Only one stretch of the records below is wanted: the lines from the one holding "Given: Click the 重做 (redo) icon" through the one holding "has height=1205, width=2529.". Return it exactly, both ends included.

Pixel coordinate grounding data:
····················
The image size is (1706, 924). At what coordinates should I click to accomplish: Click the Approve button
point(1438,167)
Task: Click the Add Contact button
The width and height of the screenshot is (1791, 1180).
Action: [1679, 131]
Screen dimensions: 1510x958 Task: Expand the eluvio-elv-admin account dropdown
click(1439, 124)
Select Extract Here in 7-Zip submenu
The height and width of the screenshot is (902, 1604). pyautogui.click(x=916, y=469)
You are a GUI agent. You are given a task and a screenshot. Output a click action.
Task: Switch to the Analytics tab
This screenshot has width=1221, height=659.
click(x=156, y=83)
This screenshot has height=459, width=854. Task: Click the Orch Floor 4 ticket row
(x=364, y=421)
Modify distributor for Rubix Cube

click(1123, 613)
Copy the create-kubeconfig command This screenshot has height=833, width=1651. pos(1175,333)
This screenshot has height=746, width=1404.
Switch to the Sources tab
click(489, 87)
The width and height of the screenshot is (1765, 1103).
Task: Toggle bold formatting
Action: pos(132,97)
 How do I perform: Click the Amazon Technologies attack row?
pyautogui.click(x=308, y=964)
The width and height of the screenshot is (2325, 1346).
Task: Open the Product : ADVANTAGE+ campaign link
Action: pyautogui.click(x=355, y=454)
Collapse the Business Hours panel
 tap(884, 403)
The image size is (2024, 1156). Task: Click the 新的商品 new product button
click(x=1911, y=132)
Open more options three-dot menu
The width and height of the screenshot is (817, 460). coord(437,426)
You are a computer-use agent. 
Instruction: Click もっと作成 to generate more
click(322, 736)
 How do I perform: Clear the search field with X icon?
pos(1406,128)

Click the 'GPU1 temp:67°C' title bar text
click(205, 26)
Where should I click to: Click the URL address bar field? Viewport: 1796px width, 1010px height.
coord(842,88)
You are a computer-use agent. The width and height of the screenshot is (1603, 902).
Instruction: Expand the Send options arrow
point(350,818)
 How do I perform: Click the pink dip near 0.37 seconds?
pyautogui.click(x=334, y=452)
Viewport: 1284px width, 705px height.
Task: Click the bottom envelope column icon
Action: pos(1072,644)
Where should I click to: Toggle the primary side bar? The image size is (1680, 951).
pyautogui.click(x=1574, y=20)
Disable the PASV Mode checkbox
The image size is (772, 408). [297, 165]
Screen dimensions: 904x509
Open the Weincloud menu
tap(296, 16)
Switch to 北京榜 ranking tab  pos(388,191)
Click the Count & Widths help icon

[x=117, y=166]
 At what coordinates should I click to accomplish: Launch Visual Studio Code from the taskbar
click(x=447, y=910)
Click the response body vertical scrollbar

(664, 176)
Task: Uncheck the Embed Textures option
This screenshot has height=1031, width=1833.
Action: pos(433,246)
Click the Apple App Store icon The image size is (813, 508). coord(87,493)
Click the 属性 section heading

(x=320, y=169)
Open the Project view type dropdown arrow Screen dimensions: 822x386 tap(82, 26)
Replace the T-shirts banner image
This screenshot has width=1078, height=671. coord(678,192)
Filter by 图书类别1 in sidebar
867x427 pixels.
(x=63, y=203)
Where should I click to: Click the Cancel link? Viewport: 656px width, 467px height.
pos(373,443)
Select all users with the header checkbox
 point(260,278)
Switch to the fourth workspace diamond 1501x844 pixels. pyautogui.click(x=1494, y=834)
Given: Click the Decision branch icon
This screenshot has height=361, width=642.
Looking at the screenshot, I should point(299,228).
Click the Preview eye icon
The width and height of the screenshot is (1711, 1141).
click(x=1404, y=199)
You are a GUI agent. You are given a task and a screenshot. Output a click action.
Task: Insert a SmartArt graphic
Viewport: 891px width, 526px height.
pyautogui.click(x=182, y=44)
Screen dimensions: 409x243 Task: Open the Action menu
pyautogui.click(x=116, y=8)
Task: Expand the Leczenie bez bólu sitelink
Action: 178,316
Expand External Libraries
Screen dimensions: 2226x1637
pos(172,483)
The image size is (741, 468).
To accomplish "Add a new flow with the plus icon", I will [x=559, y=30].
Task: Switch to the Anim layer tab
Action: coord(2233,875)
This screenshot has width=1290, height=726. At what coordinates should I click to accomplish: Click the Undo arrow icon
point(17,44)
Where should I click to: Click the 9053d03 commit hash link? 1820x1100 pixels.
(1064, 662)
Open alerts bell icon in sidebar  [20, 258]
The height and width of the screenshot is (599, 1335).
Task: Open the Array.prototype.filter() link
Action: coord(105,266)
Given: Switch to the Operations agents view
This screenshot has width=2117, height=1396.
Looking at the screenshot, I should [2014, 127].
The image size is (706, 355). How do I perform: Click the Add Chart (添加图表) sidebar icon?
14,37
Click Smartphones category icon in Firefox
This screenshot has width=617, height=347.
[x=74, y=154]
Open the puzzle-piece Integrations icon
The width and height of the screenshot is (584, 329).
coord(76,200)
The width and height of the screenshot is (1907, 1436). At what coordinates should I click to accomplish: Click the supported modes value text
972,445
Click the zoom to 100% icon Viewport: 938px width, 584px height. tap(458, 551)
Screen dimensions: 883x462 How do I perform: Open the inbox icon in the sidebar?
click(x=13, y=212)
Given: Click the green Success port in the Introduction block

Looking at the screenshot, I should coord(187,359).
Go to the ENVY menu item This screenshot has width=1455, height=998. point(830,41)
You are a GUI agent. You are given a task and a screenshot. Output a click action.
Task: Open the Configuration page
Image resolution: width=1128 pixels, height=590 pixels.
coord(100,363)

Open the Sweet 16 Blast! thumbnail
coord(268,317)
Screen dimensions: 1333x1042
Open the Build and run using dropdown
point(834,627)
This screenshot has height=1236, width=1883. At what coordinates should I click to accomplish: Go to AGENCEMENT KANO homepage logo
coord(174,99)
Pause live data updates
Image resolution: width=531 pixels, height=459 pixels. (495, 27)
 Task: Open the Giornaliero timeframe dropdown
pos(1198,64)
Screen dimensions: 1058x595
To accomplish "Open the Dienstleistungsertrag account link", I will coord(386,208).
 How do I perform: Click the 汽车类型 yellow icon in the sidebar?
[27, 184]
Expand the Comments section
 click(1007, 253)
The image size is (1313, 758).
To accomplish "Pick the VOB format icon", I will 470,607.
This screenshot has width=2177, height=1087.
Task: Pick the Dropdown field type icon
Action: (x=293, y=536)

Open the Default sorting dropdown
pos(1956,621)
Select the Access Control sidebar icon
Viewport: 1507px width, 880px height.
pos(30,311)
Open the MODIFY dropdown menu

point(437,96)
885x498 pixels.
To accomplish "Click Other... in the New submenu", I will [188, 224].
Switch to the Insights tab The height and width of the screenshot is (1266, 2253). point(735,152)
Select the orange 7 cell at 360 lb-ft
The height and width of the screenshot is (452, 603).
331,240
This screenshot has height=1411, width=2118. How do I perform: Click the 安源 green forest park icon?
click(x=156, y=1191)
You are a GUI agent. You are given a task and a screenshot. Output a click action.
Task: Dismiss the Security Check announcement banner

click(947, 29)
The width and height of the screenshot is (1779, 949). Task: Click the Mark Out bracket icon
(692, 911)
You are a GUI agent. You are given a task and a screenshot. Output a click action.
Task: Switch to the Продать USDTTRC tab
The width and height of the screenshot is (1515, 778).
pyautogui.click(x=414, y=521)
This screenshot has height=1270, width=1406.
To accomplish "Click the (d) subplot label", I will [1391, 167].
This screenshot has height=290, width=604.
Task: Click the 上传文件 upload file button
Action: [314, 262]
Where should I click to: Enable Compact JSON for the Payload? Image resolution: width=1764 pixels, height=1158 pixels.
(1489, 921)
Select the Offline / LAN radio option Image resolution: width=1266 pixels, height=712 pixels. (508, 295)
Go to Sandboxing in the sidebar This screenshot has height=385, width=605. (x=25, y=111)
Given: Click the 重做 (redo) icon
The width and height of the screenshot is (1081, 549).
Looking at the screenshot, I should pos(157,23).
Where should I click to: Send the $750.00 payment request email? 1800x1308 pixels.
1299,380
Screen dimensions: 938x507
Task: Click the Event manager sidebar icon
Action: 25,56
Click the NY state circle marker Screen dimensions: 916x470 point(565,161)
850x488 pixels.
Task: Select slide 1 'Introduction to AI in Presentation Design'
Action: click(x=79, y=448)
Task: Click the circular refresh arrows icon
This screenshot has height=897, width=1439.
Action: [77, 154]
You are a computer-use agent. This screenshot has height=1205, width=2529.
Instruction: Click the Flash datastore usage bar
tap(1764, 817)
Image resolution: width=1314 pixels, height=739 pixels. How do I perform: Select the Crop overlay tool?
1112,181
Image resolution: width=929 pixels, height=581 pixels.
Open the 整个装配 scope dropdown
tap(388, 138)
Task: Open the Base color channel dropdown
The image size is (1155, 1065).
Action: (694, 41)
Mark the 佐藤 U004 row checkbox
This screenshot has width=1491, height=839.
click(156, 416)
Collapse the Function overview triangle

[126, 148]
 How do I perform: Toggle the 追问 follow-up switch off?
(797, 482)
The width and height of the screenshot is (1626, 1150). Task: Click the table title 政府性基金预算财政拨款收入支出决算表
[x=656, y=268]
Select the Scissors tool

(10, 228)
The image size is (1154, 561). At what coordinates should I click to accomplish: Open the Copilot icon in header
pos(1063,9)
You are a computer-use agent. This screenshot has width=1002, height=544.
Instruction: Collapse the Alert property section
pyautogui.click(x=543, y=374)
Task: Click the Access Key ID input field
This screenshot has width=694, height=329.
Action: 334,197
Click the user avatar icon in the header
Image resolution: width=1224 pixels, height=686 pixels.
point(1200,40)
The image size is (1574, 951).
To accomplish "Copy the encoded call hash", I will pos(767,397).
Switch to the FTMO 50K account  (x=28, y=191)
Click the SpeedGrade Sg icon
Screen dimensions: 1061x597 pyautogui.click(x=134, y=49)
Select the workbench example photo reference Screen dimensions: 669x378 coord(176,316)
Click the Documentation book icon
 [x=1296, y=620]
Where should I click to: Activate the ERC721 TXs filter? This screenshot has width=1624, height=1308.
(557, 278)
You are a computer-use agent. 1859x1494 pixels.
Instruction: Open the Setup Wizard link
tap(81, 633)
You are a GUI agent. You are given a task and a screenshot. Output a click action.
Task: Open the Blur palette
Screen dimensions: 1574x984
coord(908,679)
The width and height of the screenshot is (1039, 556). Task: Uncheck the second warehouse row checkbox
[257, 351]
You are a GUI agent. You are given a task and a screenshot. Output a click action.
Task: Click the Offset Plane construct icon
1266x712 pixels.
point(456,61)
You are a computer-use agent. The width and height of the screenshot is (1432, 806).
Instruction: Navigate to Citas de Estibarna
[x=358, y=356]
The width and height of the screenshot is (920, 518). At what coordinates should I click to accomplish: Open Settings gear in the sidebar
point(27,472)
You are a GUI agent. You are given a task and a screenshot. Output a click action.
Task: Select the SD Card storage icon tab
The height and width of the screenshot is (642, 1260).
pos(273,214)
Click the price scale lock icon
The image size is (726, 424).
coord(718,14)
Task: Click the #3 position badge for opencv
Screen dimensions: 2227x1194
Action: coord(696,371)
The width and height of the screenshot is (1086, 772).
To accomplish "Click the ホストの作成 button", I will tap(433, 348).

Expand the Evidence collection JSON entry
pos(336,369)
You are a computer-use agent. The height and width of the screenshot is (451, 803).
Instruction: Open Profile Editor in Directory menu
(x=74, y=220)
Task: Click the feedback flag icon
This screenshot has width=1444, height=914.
····················
[Result]:
Given: Click the 重做 (redo) icon
The width and height of the screenshot is (1081, 549).
Looking at the screenshot, I should pos(157,23).
Where should I click to: Send the $750.00 payment request email? 1800x1308 pixels.
1299,380
Screen dimensions: 938x507
Task: Click the Event manager sidebar icon
Action: 25,56
Click the NY state circle marker Screen dimensions: 916x470 point(565,161)
850x488 pixels.
Task: Select slide 1 'Introduction to AI in Presentation Design'
Action: click(x=79, y=448)
Task: Click the circular refresh arrows icon
This screenshot has height=897, width=1439.
Action: [77, 154]
You are a computer-use agent. This screenshot has height=1205, width=2529.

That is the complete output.